BOYOLALI,TelusuR.ID — Ancaman kebakaran hutan dan lahan (karhutla) di tengah musim kemarau menjadi perhatian serius jajaran TNI di Kabupaten Boyolali. Kodim 0724/Boyolali memastikan personel di lapangan siap bergerak cepat ketika muncul titik api.
Komitmen tersebut disampaikan Dandim 0724/Boyolali Letkol Inf Gunawan Nurbathin saat mengikuti koordinasi penanggulangan karhutla bersama Pemerintah Kabupaten Boyolali dan unsur Forum Koordinasi Pimpinan Daerah (Forkopimda).
Menurut Gunawan, kondisi cuaca yang panas dan kering membuat potensi kebakaran meningkat. Karena itu, penanganan tidak bisa hanya mengandalkan tindakan setelah kebakaran terjadi. Pemantauan dan kesiapsiagaan di wilayah rawan harus diperkuat sejak awal.

“Kami dari TNI siap mendukung dan berkolaborasi dengan seluruh unsur dalam menghadapi Karhutla. Apabila terjadi kebakaran, kita harus merespons dengan cepat agar api segera dapat dikendalikan dan tidak meluas,” kata Gunawan.
Untuk mempercepat respons, Kodim 0724/Boyolali mengoptimalkan peran Koramil dan para Babinsa di wilayah masing-masing. Mereka diminta meningkatkan pemantauan, terutama di kawasan yang memiliki potensi rawan kebakaran.
Bagi Gunawan, keberadaan Babinsa di tengah masyarakat menjadi bagian penting dalam sistem deteksi dini. Informasi sekecil apa pun mengenai munculnya titik api harus segera dilaporkan dan ditindaklanjuti melalui koordinasi lintas sektor.

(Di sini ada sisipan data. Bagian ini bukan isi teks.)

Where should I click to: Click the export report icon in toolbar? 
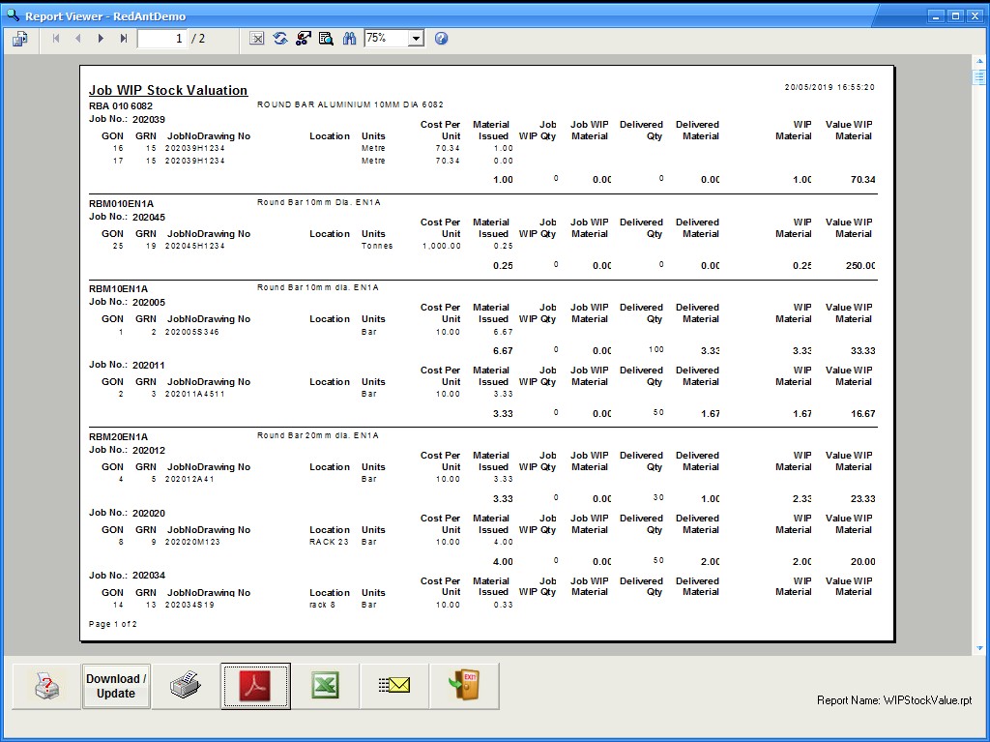pos(20,39)
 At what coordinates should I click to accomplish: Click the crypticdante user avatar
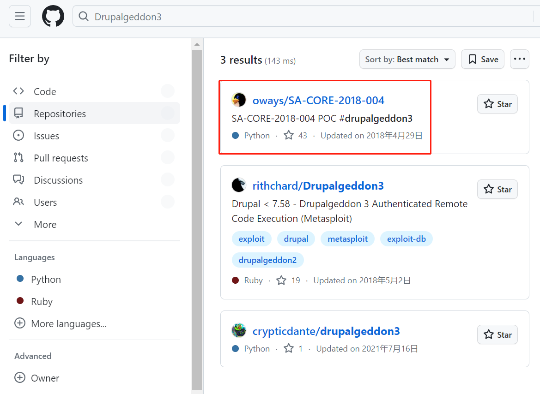pyautogui.click(x=239, y=331)
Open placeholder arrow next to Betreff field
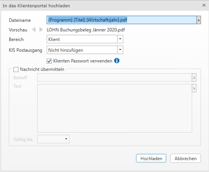The width and height of the screenshot is (209, 172). click(x=194, y=77)
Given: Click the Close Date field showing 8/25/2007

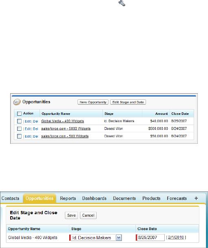Looking at the screenshot, I should pos(151,237).
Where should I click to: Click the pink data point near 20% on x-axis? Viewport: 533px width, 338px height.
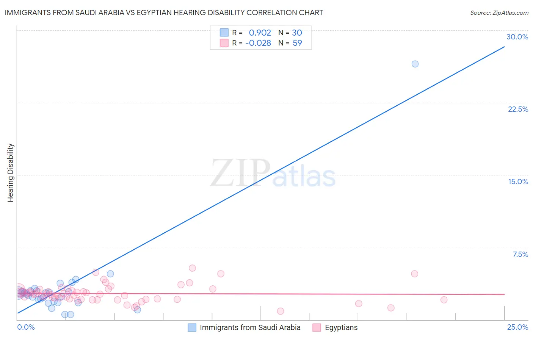tap(414, 274)
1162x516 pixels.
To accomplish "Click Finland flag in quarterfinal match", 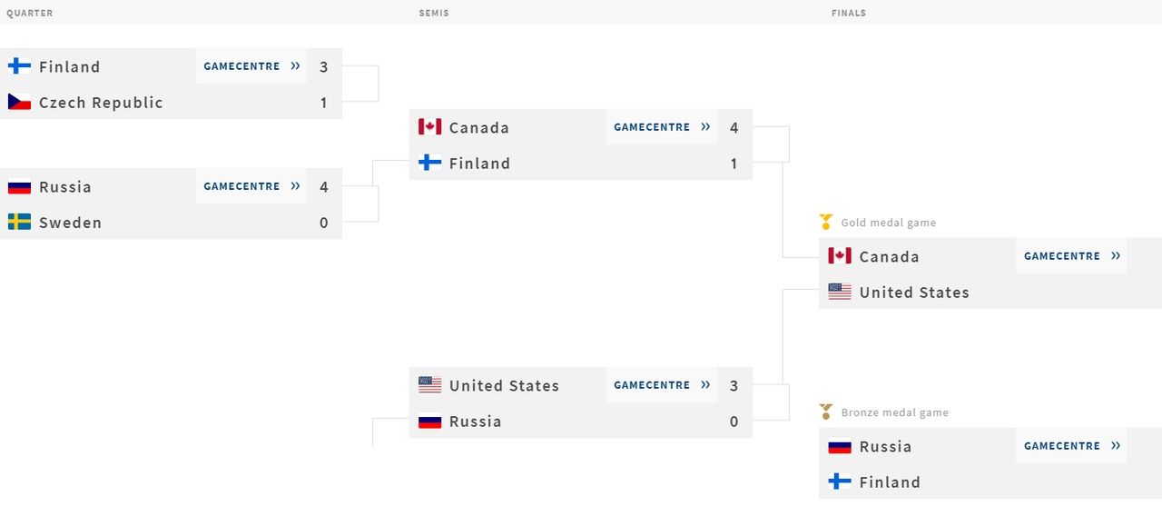I will (19, 66).
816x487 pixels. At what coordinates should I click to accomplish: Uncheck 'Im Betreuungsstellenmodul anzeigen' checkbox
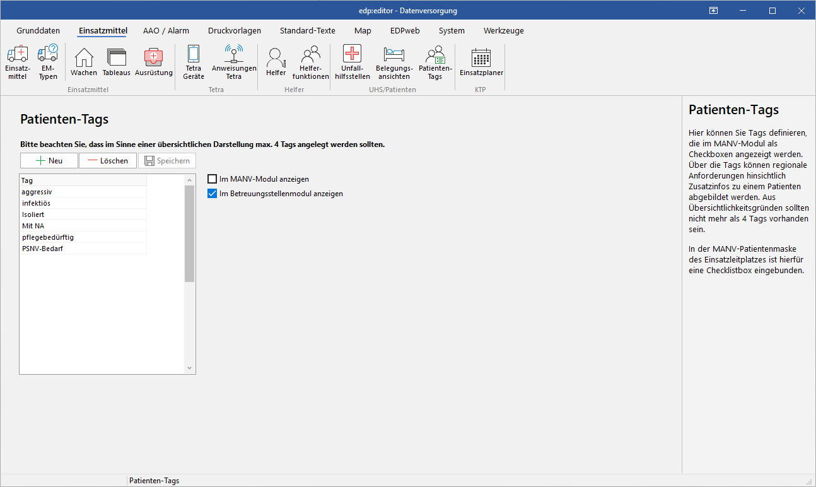click(x=213, y=194)
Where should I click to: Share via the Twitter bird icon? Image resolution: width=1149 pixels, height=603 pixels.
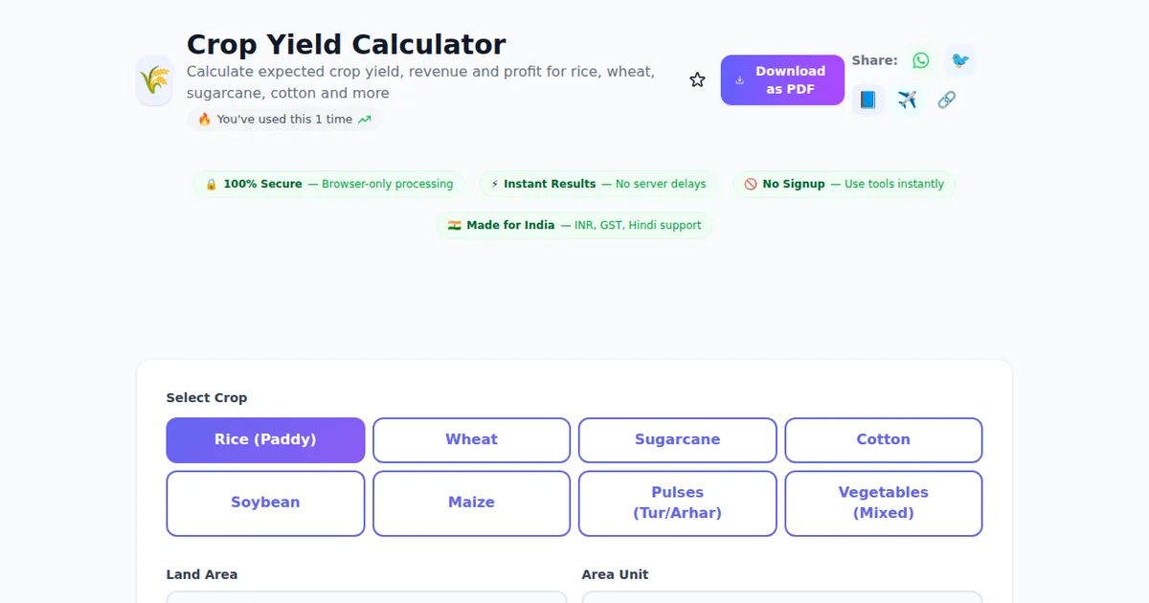(959, 60)
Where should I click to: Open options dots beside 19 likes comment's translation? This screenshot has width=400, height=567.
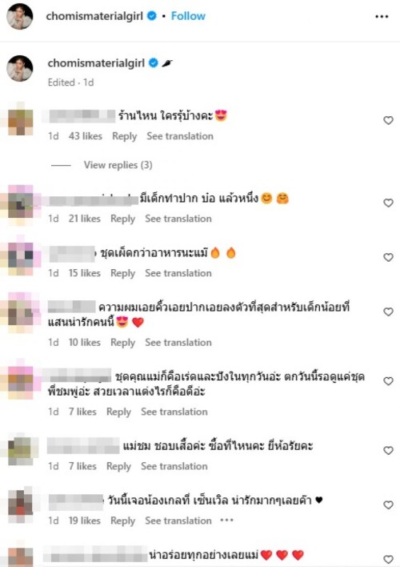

“Babinsa harus peka terhadap kondisi wilayah. Begitu ada kejadian, segera bergerak, koordinasikan dan lakukan tindakan bersama. Jangan sampai api membesar dan merugikan masyarakat,” ujarnya.
Penanganan karhutla, kata dia, membutuhkan kerja bersama. Pemerintah daerah, TNI, Polri, relawan hingga masyarakat memiliki peran masing-masing untuk mencegah api meluas dan meminimalkan dampaknya.
Langkah tersebut sekaligus menjadi bagian dari upaya TNI membantu masyarakat menghadapi persoalan yang muncul selama musim kemarau. Tidak hanya soal pemadaman, tetapi juga memastikan keselamatan warga serta menjaga lingkungan dari dampak kebakaran.
Kodim 0724/Boyolali pun menegaskan akan terus memperkuat koordinasi dan kesiapsiagaan di lapangan. Prinsipnya, ketika masyarakat membutuhkan, personel TNI harus hadir dan mampu memberikan respons secara cepat dan terukur.